The factory class CreateTabPage() function return type needs to be an NTTabPage. Likewise, adding a tab page to the tab controller via tc.AddNTTabPage() expects an NTTabPage as the argument.
The error messages are telling you that your TrialAddonWindow is not derived from NTTabPage. Without seeing your actual TrialAddonWindow class, by the name of it I would guess you are inheriting from NTWindow instead.
public class TrialAddonWindow : NTTabPage
{
//...
}
I spent the last 3 days trying to figure this out and one of the solutions were to change the inheritence to NTTabPage but for some reason it didn’t work. The error messages persisted.
Thank you so much for giving me the motivation to continue with this. HAHA.
While you are here still on this resuce mission do you think implementing the abstract members GetHeaderPart, Restore and Save like this is going to be a problem? I injected them through the telesence.
A couple of things I notice here. One, your TrialAddonWindow class is being declared partial. Are you building your addon as a separate dll? If so, you’ll need to follow the first example I posted and have your xaml file be based on NTTabPage. The code behind doesn’t matter as long as it’s declared in the x:Class.
Second, the functions you added look fine in terms of their declaration. I’m not familiar with “telesence”. Is that some form of dependency injection? That’s not something I’ve used before, afraid I can’t help with that. If you meant you just let intellisense create the stubs for you, they’re fine. All you’d need to do is implement the function bodies and remove the throw statements.
It seems I have hit another brick wall that I just can’t seem to get around. Working with XAML files.
I downloaded this project Addon-shell and spent a long time studying it and I really like the AddOnShellNoTabsExample. I tried replicating it and everything goes fine until I reach the point where I have to use Filestream to load the xaml file.
In my own .cs file Filestream works perfectly with the filepath to the Xaml file, which is the default one as attached in the image.
When I use my own xaml file with its own filepath, the NT window doesn’t load the content in the Xaml file but if I change the filepath to the example xaml file. The NT window loads the content of the example Xaml file.
My best guess, if this is the same xaml we were talking about above, is a misalignment between the base class of the xaml file and the class you are trying to cast it to here:
page=(Page)XamlReader.Load(fs);
In the sample project you mentioned the xaml base class is the Page class
The class name in that first outer tag will be the type that the xaml is parsed into in your code. Which is why it’s casting to the Page class.
If you’re not getting any casting errors like before, another gotcha that can happen is in the xaml layout phase NT tries to optimize space and can sometimes cause a control to not show, even when loaded correctly, as it ends up giving it a zero size.
In the Addon-shell example, the xaml Page class is just used as a build container.
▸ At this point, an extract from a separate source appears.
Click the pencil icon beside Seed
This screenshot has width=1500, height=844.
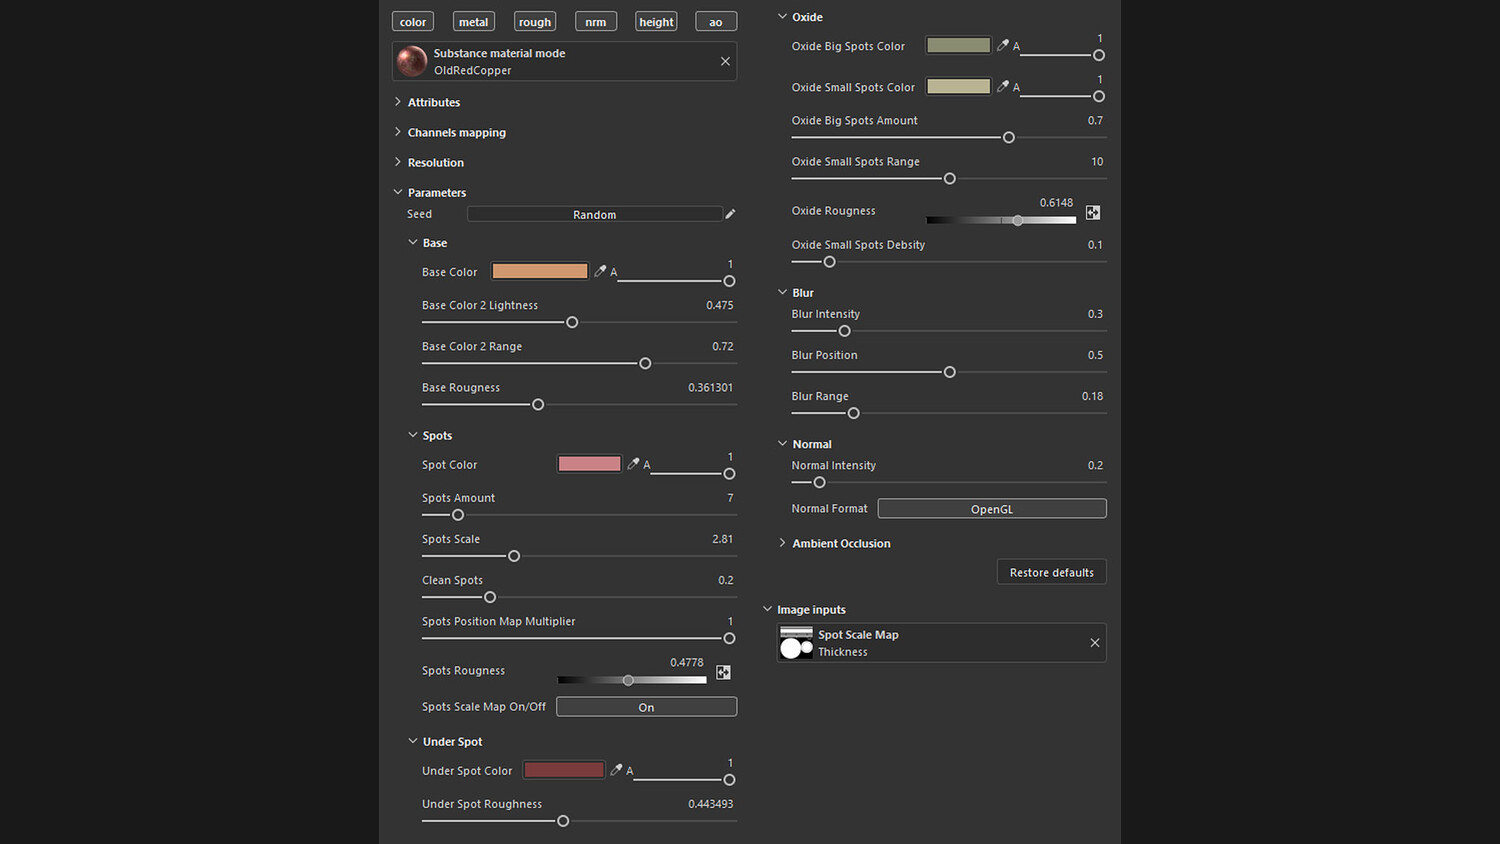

If you look at their implementation of LoadXaml() you’ll see it’s actually returning the page content as the DepencyObject that gets set to the window Content. In the case of the example, that content would be the outer Grid element. That grid has several fixed row heights and a fixed column width. Also, the way grids work with the layout system (it’s a “greedy” element) allows them to keep their space during the optimization phase.
From AddonShellNoTabsExample.cs (line 318):
DependencyObject pageContent = page.Content as DependencyObject;
If you’re able, I would look at the results in the VS debugger live tree to make sure your control exists and is parented correctly (if not you can use more print statement to check values). If it is, make sure the UIElement you’re using to wrap your contents is a “greedy” control (like grid). UserControl usually works for this if you don’t want to use Grid.